= Beginning of Section =

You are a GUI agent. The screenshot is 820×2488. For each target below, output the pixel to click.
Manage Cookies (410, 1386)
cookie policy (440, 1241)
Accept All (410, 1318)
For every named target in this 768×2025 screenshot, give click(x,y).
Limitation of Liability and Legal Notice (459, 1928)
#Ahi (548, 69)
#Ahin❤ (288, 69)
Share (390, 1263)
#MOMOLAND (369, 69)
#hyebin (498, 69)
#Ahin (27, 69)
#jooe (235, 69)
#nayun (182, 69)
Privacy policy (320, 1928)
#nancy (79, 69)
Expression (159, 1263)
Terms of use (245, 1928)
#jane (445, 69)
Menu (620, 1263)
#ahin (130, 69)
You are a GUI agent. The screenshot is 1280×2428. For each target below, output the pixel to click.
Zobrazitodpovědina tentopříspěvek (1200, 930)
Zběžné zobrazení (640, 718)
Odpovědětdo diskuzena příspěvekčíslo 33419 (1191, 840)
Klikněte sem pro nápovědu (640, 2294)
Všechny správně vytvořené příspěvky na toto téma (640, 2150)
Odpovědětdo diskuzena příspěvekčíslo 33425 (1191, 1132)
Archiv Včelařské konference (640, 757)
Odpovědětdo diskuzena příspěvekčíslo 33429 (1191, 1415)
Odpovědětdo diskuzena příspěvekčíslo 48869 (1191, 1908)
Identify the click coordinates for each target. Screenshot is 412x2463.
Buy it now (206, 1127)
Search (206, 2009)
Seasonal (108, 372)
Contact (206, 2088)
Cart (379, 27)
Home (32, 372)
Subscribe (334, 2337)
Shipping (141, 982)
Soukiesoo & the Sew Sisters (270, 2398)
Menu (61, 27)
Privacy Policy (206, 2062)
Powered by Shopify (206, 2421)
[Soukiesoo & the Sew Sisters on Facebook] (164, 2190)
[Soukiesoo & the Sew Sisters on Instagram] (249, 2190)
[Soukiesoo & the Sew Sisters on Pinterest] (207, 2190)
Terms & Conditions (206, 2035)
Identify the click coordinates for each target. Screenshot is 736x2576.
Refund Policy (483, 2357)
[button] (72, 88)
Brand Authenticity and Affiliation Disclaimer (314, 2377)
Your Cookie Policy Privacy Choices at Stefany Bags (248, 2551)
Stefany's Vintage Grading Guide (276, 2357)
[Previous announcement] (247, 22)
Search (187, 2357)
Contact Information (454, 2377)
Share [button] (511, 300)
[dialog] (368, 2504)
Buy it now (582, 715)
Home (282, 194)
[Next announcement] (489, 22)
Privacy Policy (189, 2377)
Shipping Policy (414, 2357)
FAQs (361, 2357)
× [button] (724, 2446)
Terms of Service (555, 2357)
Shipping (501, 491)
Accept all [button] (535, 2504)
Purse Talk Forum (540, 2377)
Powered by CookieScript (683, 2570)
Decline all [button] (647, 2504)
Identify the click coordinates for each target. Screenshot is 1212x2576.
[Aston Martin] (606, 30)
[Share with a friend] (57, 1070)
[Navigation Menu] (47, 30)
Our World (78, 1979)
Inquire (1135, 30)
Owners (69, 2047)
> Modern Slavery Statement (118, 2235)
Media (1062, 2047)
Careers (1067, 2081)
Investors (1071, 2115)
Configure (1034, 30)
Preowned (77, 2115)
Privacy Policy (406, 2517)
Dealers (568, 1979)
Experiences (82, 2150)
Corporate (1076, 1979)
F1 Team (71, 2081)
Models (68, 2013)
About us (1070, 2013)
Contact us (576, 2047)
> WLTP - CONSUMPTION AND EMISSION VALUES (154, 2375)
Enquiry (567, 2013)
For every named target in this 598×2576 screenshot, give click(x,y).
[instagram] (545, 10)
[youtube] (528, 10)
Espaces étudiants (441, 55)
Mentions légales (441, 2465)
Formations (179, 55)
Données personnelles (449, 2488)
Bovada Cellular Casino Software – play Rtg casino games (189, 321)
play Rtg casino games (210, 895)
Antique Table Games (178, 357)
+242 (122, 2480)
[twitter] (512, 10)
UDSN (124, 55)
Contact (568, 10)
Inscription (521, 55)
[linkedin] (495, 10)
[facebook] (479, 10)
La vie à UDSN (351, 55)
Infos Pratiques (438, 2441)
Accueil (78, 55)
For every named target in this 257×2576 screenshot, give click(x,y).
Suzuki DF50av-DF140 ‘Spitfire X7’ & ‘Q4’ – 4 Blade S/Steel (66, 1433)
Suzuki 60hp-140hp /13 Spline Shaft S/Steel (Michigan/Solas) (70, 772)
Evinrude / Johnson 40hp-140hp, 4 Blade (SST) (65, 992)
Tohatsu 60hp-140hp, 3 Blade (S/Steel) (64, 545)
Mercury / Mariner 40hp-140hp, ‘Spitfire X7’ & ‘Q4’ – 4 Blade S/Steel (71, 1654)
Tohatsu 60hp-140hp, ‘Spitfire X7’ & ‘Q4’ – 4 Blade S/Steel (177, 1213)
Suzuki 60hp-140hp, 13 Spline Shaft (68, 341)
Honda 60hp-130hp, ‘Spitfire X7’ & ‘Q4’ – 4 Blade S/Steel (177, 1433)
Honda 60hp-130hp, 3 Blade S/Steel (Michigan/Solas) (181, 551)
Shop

= End of Section =

# WHAT YOU SHOULD DO:
Transcribe the data in full, keeping every detail.

# WRITTEN RESPONSE:
You are a GUI agent. The screenshot is 820×2488. For each target below, output the pixel to click.
Manage Cookies (410, 1386)
cookie policy (440, 1241)
Accept All (410, 1318)
For every named target in this 768×2025 screenshot, give click(x,y).
Limitation of Liability and Legal Notice (459, 1928)
#Ahi (548, 69)
#Ahin❤ (288, 69)
Share (390, 1263)
#MOMOLAND (369, 69)
#hyebin (498, 69)
#Ahin (27, 69)
#jooe (235, 69)
#nayun (182, 69)
Privacy policy (320, 1928)
#nancy (79, 69)
Expression (159, 1263)
Terms of use (245, 1928)
#jane (445, 69)
Menu (620, 1263)
#ahin (130, 69)
You are a GUI agent. The screenshot is 1280×2428. For each target below, output the pixel to click.
Zobrazitodpovědina tentopříspěvek (1200, 930)
Zběžné zobrazení (640, 718)
Odpovědětdo diskuzena příspěvekčíslo 33419 (1191, 840)
Klikněte sem pro nápovědu (640, 2294)
Všechny správně vytvořené příspěvky na toto téma (640, 2150)
Odpovědětdo diskuzena příspěvekčíslo 33425 (1191, 1132)
Archiv Včelařské konference (640, 757)
Odpovědětdo diskuzena příspěvekčíslo 33429 (1191, 1415)
Odpovědětdo diskuzena příspěvekčíslo 48869 (1191, 1908)
Identify the click coordinates for each target. Screenshot is 412x2463.
Buy it now (206, 1127)
Search (206, 2009)
Seasonal (108, 372)
Contact (206, 2088)
Cart (379, 27)
Home (32, 372)
Subscribe (334, 2337)
Shipping (141, 982)
Soukiesoo & the Sew Sisters (270, 2398)
Menu (61, 27)
Privacy Policy (206, 2062)
Powered by Shopify (206, 2421)
[Soukiesoo & the Sew Sisters on Facebook] (164, 2190)
[Soukiesoo & the Sew Sisters on Instagram] (249, 2190)
[Soukiesoo & the Sew Sisters on Pinterest] (207, 2190)
Terms & Conditions (206, 2035)
Identify the click coordinates for each target. Screenshot is 736x2576.
Refund Policy (483, 2357)
[button] (72, 88)
Brand Authenticity and Affiliation Disclaimer (314, 2377)
Your Cookie Policy Privacy Choices at Stefany Bags (248, 2551)
Stefany's Vintage Grading Guide (276, 2357)
[Previous announcement] (247, 22)
Search (187, 2357)
Contact Information (454, 2377)
Share [button] (511, 300)
[dialog] (368, 2504)
Buy it now (582, 715)
Home (282, 194)
[Next announcement] (489, 22)
Privacy Policy (189, 2377)
Shipping Policy (414, 2357)
FAQs (361, 2357)
× [button] (724, 2446)
Terms of Service (555, 2357)
Shipping (501, 491)
Accept all [button] (535, 2504)
Purse Talk Forum (540, 2377)
Powered by CookieScript (683, 2570)
Decline all [button] (647, 2504)
Identify the click coordinates for each target. Screenshot is 1212x2576.
[Aston Martin] (606, 30)
[Share with a friend] (57, 1070)
[Navigation Menu] (47, 30)
Our World (78, 1979)
Inquire (1135, 30)
Owners (69, 2047)
> Modern Slavery Statement (118, 2235)
Media (1062, 2047)
Careers (1067, 2081)
Investors (1071, 2115)
Configure (1034, 30)
Preowned (77, 2115)
Privacy Policy (406, 2517)
Dealers (568, 1979)
Experiences (82, 2150)
Corporate (1076, 1979)
F1 Team (71, 2081)
Models (68, 2013)
About us (1070, 2013)
Contact us (576, 2047)
> WLTP - CONSUMPTION AND EMISSION VALUES (154, 2375)
Enquiry (567, 2013)
For every named target in this 598×2576 screenshot, give click(x,y).
[instagram] (545, 10)
[youtube] (528, 10)
Espaces étudiants (441, 55)
Mentions légales (441, 2465)
Formations (179, 55)
Données personnelles (449, 2488)
Bovada Cellular Casino Software – play Rtg casino games (189, 321)
play Rtg casino games (210, 895)
Antique Table Games (178, 357)
+242 (122, 2480)
[twitter] (512, 10)
UDSN (124, 55)
Contact (568, 10)
Inscription (521, 55)
[linkedin] (495, 10)
[facebook] (479, 10)
La vie à UDSN (351, 55)
Infos Pratiques (438, 2441)
Accueil (78, 55)
For every named target in this 257×2576 screenshot, give click(x,y).
Suzuki DF50av-DF140 ‘Spitfire X7’ & ‘Q4’ – 4 Blade S/Steel (66, 1433)
Suzuki 60hp-140hp /13 Spline Shaft S/Steel (Michigan/Solas) (70, 772)
Evinrude / Johnson 40hp-140hp, 4 Blade (SST) (65, 992)
Tohatsu 60hp-140hp, 3 Blade (S/Steel) (64, 545)
Mercury / Mariner 40hp-140hp, ‘Spitfire X7’ & ‘Q4’ – 4 Blade S/Steel (71, 1654)
Tohatsu 60hp-140hp, ‘Spitfire X7’ & ‘Q4’ – 4 Blade S/Steel (177, 1213)
Suzuki 60hp-140hp, 13 Spline Shaft (68, 341)
Honda 60hp-130hp, ‘Spitfire X7’ & ‘Q4’ – 4 Blade S/Steel (177, 1433)
Honda 60hp-130hp, 3 Blade S/Steel (Michigan/Solas) (181, 551)
Shop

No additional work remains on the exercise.